I think that was one of the cases that really brought about the shift in attitudes. It was quite shocking, and especially seeing them next to each other on Wogan, where he looks so much older than he was and she still looked about 14 (tho she was 16 or 17 when they went on the show)


----------



## JimW (Mar 8, 2019)

Was it Jerry Lee lewis supposedly got a pram thrown on stage during a UK tour as he'd just married his 13-year-old cousin? Sure it came up in a biopic but might have the wrong rock and roller.
ETA via Wikipedia: https://www.history.com/this-day-in-history/jerry-lee-lewis-drops-a-bombshell-in-london


----------



## maomao (Mar 8, 2019)

Spymaster said:


> They still are amongst shitbags.


Really? I know some proper fucking scumbags and either of those phrases would drop jaws these days.


----------



## kebabking (Mar 8, 2019)

when i was in the last couple of years at school - 14/15/16 at the end of the 80's and into the nineties - few of the very desirable girls in my year were going out with boys of their own age, they were going out with boys at least 4 years older than them. by 15/16 they were going to gigs and parties in Bristol, Cheltenham, and Gloucester that 15 and 16 yo boys from small towns on the edge of the Cotswolds simply weren't invited to.

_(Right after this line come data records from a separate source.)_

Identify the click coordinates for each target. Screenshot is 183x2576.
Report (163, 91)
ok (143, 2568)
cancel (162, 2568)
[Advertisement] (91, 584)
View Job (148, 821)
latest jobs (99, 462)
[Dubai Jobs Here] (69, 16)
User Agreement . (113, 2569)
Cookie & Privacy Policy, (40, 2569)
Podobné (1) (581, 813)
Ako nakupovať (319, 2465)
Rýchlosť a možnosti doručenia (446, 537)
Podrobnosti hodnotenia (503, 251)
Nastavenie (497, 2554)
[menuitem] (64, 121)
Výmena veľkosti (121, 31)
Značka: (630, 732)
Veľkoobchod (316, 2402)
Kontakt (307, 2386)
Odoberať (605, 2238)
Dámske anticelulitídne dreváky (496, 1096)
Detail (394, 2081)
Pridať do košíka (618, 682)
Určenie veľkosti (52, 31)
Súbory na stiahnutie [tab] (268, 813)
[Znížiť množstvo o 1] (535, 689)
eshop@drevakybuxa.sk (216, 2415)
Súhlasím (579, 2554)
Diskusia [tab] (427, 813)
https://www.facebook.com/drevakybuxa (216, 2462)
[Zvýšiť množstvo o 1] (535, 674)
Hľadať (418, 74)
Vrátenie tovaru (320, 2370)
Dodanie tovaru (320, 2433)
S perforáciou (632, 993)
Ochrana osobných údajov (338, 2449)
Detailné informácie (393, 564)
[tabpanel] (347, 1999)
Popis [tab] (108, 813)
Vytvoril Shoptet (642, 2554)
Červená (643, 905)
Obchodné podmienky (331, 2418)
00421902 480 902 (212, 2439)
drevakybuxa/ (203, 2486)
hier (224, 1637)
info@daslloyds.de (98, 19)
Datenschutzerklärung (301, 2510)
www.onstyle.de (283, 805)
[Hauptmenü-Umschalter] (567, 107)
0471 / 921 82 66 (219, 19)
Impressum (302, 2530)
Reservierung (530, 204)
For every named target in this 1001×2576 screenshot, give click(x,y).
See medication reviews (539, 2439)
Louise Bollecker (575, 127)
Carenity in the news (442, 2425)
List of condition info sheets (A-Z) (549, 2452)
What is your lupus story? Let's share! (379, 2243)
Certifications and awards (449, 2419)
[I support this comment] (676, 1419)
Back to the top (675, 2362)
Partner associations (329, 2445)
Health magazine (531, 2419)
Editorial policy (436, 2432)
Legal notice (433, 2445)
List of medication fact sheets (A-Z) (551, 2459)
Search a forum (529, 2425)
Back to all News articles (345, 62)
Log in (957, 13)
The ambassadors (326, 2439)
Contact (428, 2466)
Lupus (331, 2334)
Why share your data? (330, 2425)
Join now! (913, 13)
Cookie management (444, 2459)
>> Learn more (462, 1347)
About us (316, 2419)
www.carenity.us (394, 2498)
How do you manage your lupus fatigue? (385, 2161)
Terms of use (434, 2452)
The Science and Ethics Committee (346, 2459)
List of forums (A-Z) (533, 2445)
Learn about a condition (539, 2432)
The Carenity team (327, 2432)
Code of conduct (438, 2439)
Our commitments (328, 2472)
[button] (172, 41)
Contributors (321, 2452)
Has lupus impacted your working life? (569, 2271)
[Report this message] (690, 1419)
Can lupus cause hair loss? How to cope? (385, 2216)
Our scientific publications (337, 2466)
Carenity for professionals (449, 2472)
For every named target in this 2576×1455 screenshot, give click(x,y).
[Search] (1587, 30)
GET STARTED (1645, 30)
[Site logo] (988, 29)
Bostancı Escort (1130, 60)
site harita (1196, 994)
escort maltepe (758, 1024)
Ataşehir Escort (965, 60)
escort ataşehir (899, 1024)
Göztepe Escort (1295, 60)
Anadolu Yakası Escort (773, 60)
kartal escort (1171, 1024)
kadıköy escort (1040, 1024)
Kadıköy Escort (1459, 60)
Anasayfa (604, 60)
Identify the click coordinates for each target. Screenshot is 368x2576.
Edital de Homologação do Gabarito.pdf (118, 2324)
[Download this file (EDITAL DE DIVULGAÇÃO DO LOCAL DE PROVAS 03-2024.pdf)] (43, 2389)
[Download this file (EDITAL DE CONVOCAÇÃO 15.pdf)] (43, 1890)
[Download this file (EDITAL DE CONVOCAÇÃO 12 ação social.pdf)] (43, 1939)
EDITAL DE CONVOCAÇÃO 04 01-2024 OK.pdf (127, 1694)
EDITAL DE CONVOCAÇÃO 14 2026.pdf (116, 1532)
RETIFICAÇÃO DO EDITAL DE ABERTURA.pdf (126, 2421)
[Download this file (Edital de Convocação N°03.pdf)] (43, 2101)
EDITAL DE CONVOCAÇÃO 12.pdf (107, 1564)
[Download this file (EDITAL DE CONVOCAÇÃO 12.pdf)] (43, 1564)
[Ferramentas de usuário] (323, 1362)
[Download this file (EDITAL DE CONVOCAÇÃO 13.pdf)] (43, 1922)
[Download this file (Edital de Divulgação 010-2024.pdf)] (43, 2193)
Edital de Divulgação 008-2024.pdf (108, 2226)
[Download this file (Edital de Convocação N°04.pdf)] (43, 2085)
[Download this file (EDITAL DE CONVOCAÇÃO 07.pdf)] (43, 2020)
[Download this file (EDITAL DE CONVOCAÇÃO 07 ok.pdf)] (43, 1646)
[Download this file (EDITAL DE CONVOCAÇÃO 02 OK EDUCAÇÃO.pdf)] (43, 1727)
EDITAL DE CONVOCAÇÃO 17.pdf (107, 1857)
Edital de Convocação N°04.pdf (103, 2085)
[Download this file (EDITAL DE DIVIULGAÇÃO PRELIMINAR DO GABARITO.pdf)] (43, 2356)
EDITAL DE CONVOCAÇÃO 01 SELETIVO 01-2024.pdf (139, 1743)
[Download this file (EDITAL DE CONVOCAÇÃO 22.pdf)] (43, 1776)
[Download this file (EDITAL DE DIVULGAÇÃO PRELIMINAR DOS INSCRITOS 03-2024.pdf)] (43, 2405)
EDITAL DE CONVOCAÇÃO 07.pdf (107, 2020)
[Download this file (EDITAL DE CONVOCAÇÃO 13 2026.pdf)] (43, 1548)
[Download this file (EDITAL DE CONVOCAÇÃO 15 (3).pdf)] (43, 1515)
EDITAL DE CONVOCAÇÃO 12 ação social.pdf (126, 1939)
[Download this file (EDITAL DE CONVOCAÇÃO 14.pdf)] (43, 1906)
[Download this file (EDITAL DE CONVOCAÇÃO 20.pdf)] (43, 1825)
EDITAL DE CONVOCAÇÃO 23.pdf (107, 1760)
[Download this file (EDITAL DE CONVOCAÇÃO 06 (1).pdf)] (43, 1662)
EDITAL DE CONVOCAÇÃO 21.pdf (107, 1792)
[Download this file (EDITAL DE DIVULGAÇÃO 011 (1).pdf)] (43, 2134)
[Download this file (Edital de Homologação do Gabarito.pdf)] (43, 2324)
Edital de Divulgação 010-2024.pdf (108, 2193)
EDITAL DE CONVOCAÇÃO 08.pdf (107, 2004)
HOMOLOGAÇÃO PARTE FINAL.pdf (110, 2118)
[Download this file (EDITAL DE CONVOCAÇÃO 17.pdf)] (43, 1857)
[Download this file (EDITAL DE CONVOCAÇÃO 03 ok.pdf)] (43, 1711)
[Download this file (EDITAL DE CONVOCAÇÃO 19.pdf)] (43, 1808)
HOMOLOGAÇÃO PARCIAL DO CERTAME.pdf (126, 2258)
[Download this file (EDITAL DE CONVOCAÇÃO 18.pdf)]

the local car-park wonders were popular with the girls who didn't get invited to parties and gigs in Bristol or wherever - shitty Nova's doing doughnuts in the supermarket carparks on a friday night - they'd all be 18/19/20-odd, and some quite a bit older, well into mid-20's, and probably lacking in the _cultural capital _to have relationships with women more their own age. those blokes were looked upon as sad fucks by pretty much everyone, but (perhaps hypocritically), the 6th formers (and above) who were trapping off with the good-looking, mature girls in my year and taking them to parties and gigs were viewed as lucky bastards.

having three daughters - the eldest 15 - i see the above rather differently to how i did nearly 30 years ago. the problem however for the 'they were all grooming nonces' view is that the girls who were going down to Bristol and Cheltenham every weekend had _agency_: they lived a long way from those places, it took some effort to get from Yokelstown to Bristol on a saturday night, they were all girls who subsequently went to university and became doctors, lawyers, engineers etc.. they were very definately doing what they wanted to do, and having kept in touch with a couple of them, yes, they were going into town for the weekend and shagging left, right and centre, sometimes with people they knew, but often with randoms they'd meet at these gigs and parties. they were doing what the boys did at uni, but 2/3/4 years earlier.

there is, of course - because this is urban - a class element to this. it was middle class girls who went to parties in Bristol, and it was working class girls who got to see the Co-Op car park in all its glory.


----------



## tim (Mar 8, 2019)

kebabking said:


> in what way is morality not _formed_ by what people think?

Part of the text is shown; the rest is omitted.